Required actions:
- 1) In the writing-advice passage, what happens when a horror novel delivers mostly relationship moments?
- 2) Carry the writing-advice passage forward from its last sentence.

Provided text:
▼
Pattern: Building the plot outline first, then trying to locate where to insert emotional beats. Why it fails: Emotion retrofitted to plot feels mechanical. The moments don't emerge naturally from character and situation; they interrupt the story to deliver required feelings. Fix: Start with the emotional experiences you want readers to have. Build backward: what situations create those emotions? What characters would be in those situations? What world enables those situations?

  1. Genre Mismatch

Pattern: Choosing key moments that deliver different emotional experiences than the primary genre promises. Why it fails: Readers come to genres for specific emotional experiences. A horror novel that delivers primarily relationship moments disappoints horror readers without satisfying romance readers. Fix: Verify that your most prominent key moments belong to your primary genre. Secondary genre moments support; they don't dominate. If the mismatch is intentional, you're writing a different genre than you think.
▲
Information shown:
▼
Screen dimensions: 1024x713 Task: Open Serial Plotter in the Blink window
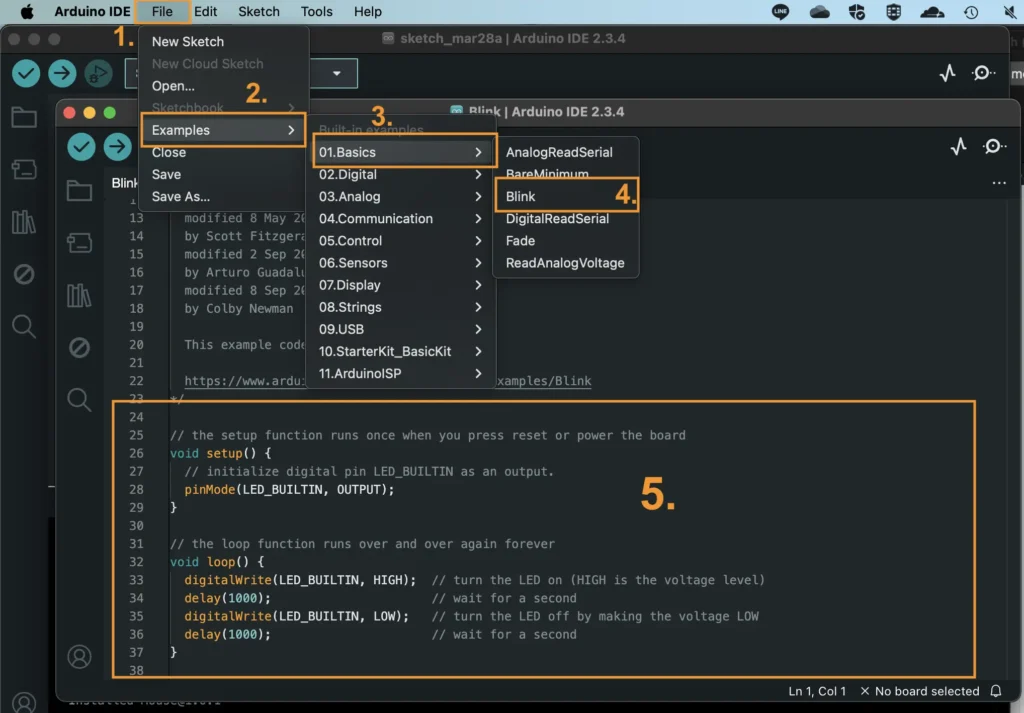coord(958,147)
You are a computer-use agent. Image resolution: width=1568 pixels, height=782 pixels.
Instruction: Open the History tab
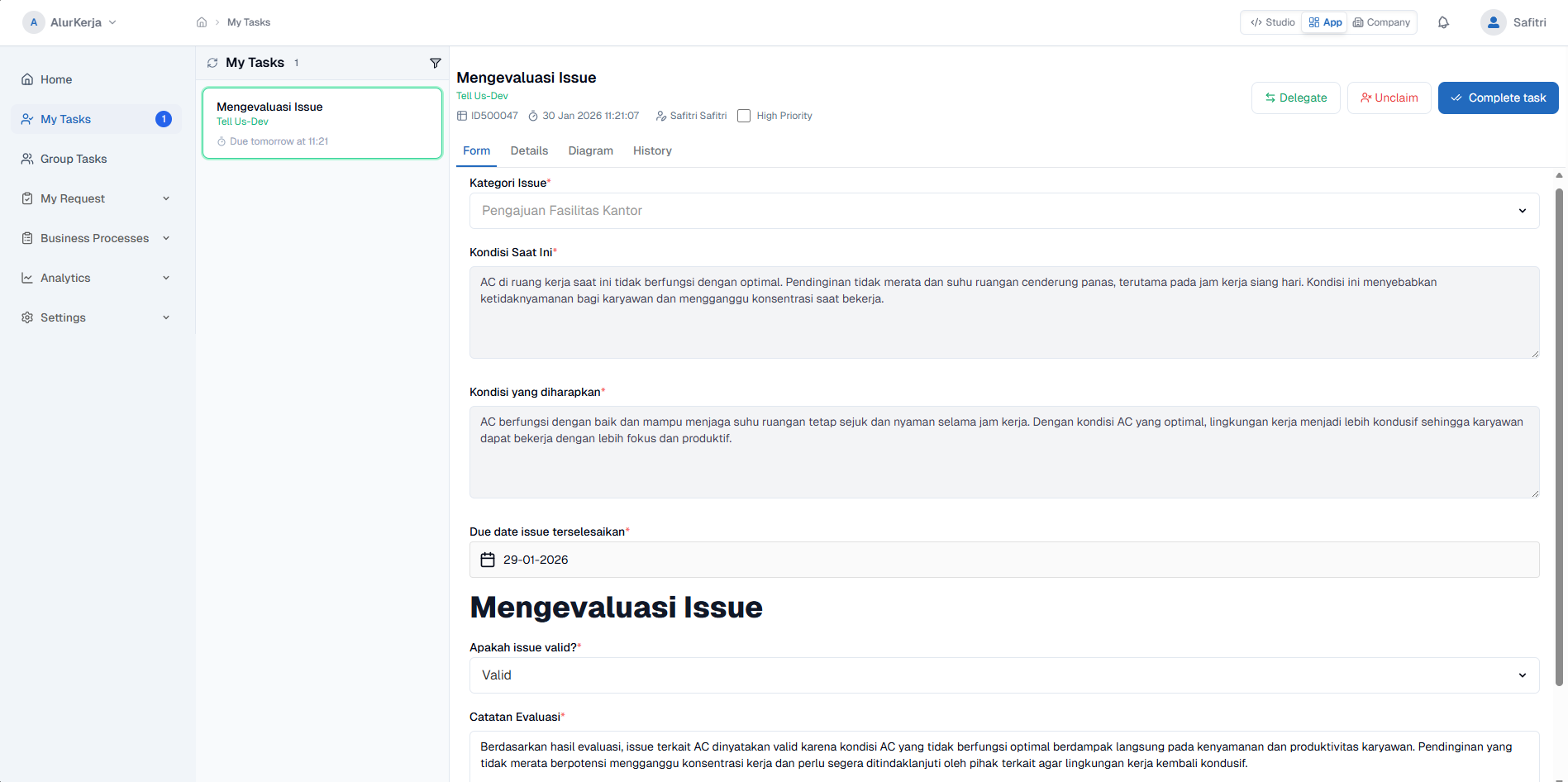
▲
Final results:
- 1) It disappoints horror readers without satisfying romance readers.

- 2)
  1. Logistics-Only Bridges

Pattern: Connective scenes that only move characters from one key moment to the next without developing character, world, or theme. Why it fails: Readers feel the pacing sag in bridge sections. They're just waiting for the next interesting thing. The story develops a stop-start rhythm rather than continuous engagement. Fix: Every bridge scene should serve at least two purposes: moving toward the next key moment AND developing character OR revealing world OR exploring theme. If a scene only serves logistics, compress or cut it.

  1. Moment Inflation

Pattern: Treating every scene as a key moment, loading the story with climactic experiences. Why it fails: Without contrast, high-intensity moments lose impact. Emotional fatigue sets in. Readers become numb when everything is equally important. Fix: Limit key moments to 5-8 per story. Let some scenes be quieter. The valleys make the peaks feel taller. Save your strongest moments for where they'll have maximum impact.

  1. Forced Causation

Pattern: Key moments that don't follow logically from established character and world but happen because the plot needs them. Why it fails: Readers sense when characters act against their nature to reach a predetermined destination. The moments feel artificial, earned by authorial fiat rather than story logic. Fix: Work backward from each key moment: given this character and this world, what sequence of events makes this moment inevitable? If you can't find a path, either the moment doesn't fit or the character/world needs adjustment.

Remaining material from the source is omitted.